===== Given records =====

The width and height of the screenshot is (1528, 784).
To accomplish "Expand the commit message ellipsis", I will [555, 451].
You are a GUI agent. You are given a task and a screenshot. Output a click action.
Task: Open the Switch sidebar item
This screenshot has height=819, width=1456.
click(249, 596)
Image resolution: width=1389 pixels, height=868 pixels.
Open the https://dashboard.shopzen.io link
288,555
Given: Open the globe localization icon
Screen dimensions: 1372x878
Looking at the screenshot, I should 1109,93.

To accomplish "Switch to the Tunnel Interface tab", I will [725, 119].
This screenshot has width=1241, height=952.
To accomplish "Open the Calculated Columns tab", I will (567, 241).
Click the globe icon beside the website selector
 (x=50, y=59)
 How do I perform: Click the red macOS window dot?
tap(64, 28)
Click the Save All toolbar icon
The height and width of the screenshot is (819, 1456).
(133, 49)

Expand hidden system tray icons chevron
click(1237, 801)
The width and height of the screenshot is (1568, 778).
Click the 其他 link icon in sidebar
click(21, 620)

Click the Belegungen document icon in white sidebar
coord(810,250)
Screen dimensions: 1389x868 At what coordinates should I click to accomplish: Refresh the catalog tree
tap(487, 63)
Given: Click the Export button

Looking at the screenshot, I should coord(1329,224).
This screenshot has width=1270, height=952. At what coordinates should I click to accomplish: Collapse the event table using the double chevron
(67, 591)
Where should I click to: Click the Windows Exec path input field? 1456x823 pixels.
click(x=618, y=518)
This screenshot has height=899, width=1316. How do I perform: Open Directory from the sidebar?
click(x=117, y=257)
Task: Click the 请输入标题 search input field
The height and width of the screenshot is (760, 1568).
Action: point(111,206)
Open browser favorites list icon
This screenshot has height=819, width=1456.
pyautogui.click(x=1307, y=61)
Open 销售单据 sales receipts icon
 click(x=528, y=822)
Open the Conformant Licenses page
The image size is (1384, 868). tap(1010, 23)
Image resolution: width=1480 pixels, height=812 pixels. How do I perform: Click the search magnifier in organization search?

=====

* Exercise goal *
Establish how many lines of the records contain the string "search" and state that number without elaboration.

* Solution to this problem *
2